_Source_
Hmm, I've usually seen this going the other way. Some new users splatter their whole post with random formatting and there's an edit to strip it back down.

The simple answer is only very little formatting is really required. Emphasis (italic or bold) can usually be replaced by cutting down the verbosity of a post, or breaking it down with logical whitespace.

The big ticket items that are globally acceptable:

  • Wrapping things in code blocks
  • Fixing images and links and lists with proper markdown

If somebody is adding something else, I'd really question the justification for it.

If they're making it look like your example, I'd be voting against it and probably talking to moderators to report vandalism. Of course there's an invisible line for what's aceptable. Use your discretion to decide whether it's okay, needs further improvement or needs reporting.

2
  • I we are quoting and can't reasonably use ellipsis, is ti acceptable to boldface emphasized things and add [emphasis mine] to it?

_Directive 1_
Answer these questions about the post on formatting edits:
(a) What can usually take the place of emphasis such as italic or bold?
(b) Which two items does the post call globally acceptable?
(c) What would the writer do about an edit that makes a post look like the example?
_Directive 2_
Write out again the part of the post on formatting edits that begins at the words "If somebody is" and stops after the words "or needs reporting.".

(Material from a data collection)
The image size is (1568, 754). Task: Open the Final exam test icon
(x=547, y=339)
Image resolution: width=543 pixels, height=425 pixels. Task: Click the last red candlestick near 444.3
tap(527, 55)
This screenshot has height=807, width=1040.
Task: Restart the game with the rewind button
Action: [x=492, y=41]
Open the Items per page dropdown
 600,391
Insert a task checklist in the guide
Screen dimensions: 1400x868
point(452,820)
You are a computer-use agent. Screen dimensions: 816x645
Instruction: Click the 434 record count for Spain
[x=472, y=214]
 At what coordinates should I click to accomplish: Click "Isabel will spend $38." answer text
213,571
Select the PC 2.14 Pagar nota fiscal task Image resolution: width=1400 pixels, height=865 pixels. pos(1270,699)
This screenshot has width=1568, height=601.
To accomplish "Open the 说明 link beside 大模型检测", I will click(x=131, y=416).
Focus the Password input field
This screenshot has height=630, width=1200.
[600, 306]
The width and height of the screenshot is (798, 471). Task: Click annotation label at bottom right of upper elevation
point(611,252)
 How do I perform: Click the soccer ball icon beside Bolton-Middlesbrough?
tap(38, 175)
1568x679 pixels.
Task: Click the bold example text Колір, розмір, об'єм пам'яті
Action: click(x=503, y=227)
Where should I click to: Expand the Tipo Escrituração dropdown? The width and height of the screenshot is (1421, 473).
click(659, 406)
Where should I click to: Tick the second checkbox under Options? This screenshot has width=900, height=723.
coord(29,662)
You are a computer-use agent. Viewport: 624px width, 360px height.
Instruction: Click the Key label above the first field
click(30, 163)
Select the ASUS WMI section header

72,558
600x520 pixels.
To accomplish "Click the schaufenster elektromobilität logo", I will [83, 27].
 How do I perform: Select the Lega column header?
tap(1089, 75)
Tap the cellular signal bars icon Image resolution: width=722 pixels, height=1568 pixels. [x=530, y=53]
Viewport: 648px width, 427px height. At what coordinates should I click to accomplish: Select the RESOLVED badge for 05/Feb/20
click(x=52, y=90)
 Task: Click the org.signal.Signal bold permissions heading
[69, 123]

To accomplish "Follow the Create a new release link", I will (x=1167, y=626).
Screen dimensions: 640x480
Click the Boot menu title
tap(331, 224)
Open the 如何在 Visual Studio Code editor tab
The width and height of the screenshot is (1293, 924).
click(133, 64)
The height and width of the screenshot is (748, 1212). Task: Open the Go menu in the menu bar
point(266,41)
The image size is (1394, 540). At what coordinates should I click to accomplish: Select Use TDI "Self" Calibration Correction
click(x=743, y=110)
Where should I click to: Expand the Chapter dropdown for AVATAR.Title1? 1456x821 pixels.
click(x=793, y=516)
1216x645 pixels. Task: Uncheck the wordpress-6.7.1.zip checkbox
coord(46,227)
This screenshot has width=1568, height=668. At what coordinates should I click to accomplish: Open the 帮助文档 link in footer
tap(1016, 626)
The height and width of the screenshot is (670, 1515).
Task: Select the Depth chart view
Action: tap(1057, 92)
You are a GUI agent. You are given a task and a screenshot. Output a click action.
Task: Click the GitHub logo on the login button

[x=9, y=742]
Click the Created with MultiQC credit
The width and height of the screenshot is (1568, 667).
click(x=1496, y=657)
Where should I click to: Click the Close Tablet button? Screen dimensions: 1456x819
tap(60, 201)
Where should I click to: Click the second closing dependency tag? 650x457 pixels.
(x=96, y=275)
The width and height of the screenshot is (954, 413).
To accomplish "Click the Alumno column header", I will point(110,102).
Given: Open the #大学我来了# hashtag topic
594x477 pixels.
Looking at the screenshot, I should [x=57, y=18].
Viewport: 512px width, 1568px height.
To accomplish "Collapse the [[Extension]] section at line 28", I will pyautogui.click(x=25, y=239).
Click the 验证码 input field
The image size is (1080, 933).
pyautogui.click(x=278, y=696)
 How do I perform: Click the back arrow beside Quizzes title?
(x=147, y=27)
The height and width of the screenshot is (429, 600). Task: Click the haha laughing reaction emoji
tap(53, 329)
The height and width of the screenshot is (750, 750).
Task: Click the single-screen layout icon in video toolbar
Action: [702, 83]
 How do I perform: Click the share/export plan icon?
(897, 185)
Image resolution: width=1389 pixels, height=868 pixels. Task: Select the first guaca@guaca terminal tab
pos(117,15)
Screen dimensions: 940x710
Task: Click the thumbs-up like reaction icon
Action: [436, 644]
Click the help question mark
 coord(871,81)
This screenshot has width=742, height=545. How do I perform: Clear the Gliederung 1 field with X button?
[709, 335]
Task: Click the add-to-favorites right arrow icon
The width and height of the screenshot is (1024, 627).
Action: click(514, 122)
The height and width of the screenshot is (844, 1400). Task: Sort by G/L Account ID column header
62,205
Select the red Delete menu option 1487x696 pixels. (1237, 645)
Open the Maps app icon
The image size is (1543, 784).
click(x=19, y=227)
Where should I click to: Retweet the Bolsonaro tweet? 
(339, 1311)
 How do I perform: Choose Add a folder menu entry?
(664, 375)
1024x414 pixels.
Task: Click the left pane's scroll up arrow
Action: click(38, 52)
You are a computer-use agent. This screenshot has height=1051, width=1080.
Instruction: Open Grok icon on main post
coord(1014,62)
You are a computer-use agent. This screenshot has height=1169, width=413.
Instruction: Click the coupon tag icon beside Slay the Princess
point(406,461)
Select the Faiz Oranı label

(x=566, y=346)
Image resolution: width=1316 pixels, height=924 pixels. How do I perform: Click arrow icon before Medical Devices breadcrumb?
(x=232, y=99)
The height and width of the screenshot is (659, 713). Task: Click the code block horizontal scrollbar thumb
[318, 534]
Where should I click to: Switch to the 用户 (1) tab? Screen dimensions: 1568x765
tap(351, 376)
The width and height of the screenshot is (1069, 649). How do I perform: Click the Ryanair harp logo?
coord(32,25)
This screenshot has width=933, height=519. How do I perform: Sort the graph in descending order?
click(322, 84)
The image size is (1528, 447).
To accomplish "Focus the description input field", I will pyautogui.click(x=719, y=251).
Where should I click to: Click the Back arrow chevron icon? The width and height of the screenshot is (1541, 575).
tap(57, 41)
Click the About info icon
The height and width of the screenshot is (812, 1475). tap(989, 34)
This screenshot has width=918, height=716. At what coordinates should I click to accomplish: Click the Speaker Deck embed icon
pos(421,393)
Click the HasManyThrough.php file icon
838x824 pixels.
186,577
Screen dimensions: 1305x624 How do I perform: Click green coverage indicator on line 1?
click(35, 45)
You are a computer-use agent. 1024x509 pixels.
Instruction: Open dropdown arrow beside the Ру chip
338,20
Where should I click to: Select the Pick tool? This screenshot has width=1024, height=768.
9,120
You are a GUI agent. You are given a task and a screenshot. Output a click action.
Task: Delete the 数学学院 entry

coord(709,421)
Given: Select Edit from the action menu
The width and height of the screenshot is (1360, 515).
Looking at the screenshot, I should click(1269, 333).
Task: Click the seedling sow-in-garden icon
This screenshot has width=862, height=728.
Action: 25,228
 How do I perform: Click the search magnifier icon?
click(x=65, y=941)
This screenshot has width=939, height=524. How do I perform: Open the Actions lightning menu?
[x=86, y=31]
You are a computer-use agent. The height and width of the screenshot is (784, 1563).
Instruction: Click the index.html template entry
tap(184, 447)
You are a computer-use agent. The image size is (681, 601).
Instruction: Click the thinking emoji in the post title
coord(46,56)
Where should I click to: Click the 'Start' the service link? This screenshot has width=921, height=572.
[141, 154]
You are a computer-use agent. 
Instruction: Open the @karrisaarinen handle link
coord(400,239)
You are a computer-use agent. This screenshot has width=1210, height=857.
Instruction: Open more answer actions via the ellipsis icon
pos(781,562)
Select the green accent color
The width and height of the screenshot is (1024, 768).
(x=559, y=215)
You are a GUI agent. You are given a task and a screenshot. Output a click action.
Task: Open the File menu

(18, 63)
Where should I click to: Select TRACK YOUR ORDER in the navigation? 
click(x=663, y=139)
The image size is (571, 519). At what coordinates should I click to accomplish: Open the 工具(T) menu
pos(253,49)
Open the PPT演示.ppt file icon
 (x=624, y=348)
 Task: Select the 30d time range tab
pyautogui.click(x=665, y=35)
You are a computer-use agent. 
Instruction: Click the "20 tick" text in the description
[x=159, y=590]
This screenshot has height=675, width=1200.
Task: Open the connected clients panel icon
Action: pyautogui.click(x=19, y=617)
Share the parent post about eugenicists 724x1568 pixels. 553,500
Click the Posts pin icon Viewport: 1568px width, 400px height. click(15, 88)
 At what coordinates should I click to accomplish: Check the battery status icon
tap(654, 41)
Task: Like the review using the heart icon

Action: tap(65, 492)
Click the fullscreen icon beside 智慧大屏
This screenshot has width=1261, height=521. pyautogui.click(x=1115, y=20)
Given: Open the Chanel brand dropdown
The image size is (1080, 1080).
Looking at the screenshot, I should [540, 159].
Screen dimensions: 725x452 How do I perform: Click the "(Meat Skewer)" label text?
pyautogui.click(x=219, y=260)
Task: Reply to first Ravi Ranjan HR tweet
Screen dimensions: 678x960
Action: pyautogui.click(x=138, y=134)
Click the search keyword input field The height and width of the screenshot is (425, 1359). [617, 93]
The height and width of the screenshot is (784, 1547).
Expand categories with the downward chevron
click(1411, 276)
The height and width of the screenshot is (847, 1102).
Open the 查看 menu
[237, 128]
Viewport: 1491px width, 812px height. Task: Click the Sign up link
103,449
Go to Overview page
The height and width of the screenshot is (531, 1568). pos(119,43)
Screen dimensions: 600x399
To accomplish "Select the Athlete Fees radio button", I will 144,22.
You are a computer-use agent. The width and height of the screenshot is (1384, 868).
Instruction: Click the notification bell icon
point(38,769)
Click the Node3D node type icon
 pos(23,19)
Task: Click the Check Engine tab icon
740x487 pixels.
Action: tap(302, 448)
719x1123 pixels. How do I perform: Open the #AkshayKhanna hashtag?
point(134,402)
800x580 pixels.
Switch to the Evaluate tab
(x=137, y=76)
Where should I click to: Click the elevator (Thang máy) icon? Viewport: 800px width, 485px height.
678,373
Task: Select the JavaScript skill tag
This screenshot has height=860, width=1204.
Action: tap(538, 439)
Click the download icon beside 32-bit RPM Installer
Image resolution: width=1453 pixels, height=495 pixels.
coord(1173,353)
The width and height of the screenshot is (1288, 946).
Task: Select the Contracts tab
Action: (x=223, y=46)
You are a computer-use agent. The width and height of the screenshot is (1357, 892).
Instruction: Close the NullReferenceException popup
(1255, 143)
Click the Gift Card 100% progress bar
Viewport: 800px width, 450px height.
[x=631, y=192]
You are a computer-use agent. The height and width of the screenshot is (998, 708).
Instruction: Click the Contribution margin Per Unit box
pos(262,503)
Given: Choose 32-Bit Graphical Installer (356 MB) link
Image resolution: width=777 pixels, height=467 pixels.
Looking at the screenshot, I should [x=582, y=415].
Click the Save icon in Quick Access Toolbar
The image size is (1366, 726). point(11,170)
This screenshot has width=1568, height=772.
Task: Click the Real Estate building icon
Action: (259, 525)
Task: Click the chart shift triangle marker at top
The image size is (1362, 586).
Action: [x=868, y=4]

_Task answer 1_
(a) Cutting down the verbosity of a post, or breaking it down with logical whitespace.
(b) Wrapping things in code blocks, and fixing images, links and lists with proper markdown.
(c) Vote against it and probably talk to moderators to report vandalism.

_Task answer 2_
If somebody is adding something else, I'd really question the justification for it.

If they're making it look like your example, I'd be voting against it and probably talking to moderators to report vandalism. Of course there's an invisible line for what's aceptable. Use your discretion to decide whether it's okay, needs further improvement or needs reporting.